La prima borsa di studio intitolata ad Adriana Fait in Knez
per la ricerca sulle malattie neoplastiche del cuore

 

A un anno dalla scomparsa di Adriana Fait in Knez, morta a causa delle complicanze di una rarissima forma di tumore maligno che aveva colpito il cuore, è stata assegnata la prima borsa di studio a lei intitolata, nata per sostenere la ricerca e valorizzare i giovani talenti nel campo delle patologie cardiache rare.

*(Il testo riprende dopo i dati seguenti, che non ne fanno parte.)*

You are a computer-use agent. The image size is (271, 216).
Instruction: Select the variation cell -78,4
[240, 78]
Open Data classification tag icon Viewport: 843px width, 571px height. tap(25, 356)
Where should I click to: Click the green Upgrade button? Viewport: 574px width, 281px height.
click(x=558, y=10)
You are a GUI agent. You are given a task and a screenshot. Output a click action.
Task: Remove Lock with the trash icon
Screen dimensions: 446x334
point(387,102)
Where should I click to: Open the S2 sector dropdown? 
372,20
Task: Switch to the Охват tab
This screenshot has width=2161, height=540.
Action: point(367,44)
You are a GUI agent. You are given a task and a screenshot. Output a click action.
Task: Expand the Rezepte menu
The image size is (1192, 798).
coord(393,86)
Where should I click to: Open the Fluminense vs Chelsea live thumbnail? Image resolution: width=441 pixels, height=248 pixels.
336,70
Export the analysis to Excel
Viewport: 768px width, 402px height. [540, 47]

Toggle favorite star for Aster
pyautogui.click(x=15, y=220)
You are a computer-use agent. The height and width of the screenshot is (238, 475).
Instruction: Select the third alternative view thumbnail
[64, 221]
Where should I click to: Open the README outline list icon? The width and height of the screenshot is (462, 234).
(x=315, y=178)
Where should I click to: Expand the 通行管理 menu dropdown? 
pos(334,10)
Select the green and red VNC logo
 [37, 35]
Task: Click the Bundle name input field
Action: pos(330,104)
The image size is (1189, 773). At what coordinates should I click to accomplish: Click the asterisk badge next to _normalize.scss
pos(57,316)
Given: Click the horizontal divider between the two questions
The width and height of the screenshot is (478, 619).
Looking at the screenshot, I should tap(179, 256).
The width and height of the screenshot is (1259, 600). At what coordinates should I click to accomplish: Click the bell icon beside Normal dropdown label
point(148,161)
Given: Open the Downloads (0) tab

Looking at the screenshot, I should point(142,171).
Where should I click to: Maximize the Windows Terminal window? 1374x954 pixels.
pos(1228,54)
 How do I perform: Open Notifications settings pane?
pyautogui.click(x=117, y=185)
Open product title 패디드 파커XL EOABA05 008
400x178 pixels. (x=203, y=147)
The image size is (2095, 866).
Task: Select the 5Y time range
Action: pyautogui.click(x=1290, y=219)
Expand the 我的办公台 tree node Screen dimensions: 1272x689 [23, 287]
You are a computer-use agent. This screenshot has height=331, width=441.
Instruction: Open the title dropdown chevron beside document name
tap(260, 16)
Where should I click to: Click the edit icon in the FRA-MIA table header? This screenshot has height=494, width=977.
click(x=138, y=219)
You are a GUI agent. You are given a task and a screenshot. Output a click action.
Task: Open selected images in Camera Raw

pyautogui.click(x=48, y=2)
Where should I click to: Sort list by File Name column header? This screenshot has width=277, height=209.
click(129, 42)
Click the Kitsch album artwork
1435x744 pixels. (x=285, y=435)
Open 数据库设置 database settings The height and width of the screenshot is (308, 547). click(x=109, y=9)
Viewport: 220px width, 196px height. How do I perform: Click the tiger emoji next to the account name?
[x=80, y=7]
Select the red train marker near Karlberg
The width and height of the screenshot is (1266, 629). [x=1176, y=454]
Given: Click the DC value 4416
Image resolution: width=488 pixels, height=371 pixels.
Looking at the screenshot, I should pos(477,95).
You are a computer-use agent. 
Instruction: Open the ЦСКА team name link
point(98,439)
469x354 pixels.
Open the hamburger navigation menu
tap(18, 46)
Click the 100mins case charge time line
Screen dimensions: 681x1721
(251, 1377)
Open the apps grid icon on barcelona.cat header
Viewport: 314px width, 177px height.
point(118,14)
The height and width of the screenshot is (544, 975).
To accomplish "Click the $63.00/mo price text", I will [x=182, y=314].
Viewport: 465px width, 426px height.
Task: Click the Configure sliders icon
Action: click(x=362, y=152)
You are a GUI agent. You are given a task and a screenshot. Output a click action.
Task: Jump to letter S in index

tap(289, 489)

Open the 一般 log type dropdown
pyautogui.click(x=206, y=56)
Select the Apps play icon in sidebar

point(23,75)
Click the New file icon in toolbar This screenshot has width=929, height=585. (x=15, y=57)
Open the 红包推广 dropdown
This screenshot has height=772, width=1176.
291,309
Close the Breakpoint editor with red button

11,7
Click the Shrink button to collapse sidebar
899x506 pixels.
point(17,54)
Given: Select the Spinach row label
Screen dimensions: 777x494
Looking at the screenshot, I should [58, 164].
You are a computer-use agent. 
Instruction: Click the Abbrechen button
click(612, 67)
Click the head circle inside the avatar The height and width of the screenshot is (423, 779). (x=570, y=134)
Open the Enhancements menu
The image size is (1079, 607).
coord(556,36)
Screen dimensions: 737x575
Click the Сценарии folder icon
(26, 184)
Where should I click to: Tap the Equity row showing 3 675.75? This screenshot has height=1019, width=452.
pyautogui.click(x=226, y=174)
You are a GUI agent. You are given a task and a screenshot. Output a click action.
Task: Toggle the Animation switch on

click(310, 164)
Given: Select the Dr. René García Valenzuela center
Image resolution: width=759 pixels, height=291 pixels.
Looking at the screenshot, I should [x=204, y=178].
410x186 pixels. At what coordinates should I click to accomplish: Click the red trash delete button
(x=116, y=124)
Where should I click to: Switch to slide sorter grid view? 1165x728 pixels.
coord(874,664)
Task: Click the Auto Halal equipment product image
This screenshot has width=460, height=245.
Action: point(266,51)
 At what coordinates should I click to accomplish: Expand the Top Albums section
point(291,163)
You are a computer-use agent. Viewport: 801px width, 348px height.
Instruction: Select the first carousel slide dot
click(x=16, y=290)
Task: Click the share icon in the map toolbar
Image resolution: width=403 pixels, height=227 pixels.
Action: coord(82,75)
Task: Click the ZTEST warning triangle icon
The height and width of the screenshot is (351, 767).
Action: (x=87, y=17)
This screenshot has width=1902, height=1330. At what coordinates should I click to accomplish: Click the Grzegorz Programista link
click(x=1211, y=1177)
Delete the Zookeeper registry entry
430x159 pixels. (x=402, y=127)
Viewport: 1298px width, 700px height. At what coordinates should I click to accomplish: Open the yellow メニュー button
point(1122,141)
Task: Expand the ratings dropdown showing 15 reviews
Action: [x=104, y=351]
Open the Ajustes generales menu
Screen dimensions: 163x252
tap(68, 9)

La vincitrice è la dottoressa Laura Manfrin, specializzanda in Cardiologia, “per la professionalità ed umanità nei rapporti con i pazienti e per il progetto relativo ai malati neoplastici trattati con pericardiocentesi, analisi di un quinquennio di attività”.
L’iniziativa è stata promossa dal marito di Adriana, Alessio Knez, insieme ai figli Roberto e Riccardo, in collaborazione con il Dipartimento Cardiotoracovascolare di ASUGI e dell’Università di Trieste, diretto dal professor Gianfranco Sinagra, e con la nostra Associazione, presieduta da Rodolfo Edera.

I tumori cardiaci maligni sono patologie estremamente rare e rappresentano circa lo 0,02% di tutti i tumori. «Proprio per la loro eccezionale rarità - sottolinea il professor Sinagra - la ricerca e la formazione specialistica assumono un ruolo fondamentale per migliorare la conoscenza di queste malattie e le possibilità di cura. Si tratta di un'opportunità umanamente intensa di conversione del ricordo di una persona cara, a progetto di sviluppo di conoscenza e ricerca attraverso la borsa di studio».
«Insieme a mio padre e a mio fratello abbiamo deciso di istituire questa borsa di studio nel ricordo di nostra madre.

La consegniamo per la prima volta a un anno esatto dalla sua scomparsa e intendiamo riproporla per almeno i prossimi due anni. Il nostro obiettivo è mantenere viva l’attenzione su questa particolare patologia e, al tempo stesso, sostenere e valorizzare ricercatori meritevoli» spiega Roberto Knez, esprimendo profonda gratitudine «per l'impegno, la dedizione e la sensibilità con cui le strutture del Polo Cardiologico accolgono e sostengono il valore della ricerca e della cura, avendo sempre al centro il malato e non la malattia».

Soddisfazione anche da parte del vicepresidente degli Amici del Cuore, Claudio Babos: «Siamo grati alla famiglia Knez per aver coinvolto l’Associazione Amici del Cuore in questa iniziativa. Si tratta di un riconoscimento che mette al centro il merito, l’impegno e l’eccellenza accademica, valori che da sempre ispirano l’attività della nostra associazione. Con convinzione abbiamo voluto offrire il nostro sostegno a questa prima edizione e a quelle che seguiranno».

La borsa di studio rappresenta così non solo un omaggio alla memoria di Adriana Fait in Knez, ma anche un concreto investimento nel futuro della ricerca, affinché malattie tanto rare quanto devastanti possano essere sempre meglio comprese e affrontate dalla comunità scientifica.